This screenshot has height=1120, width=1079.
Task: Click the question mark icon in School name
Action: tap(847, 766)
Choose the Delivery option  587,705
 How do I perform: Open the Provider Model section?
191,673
...
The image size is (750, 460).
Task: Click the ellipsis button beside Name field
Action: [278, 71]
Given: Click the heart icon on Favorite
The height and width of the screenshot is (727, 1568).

• **Work to be completed**
Produce a word-for-word copy of everything above from the line holding "Given: Click the heart icon on Favorite" down to the line holding "The height and", with both of those lines kept.

• **Task response**
Given: Click the heart icon on Favorite
The height and width of the screenshot is (727, 1568).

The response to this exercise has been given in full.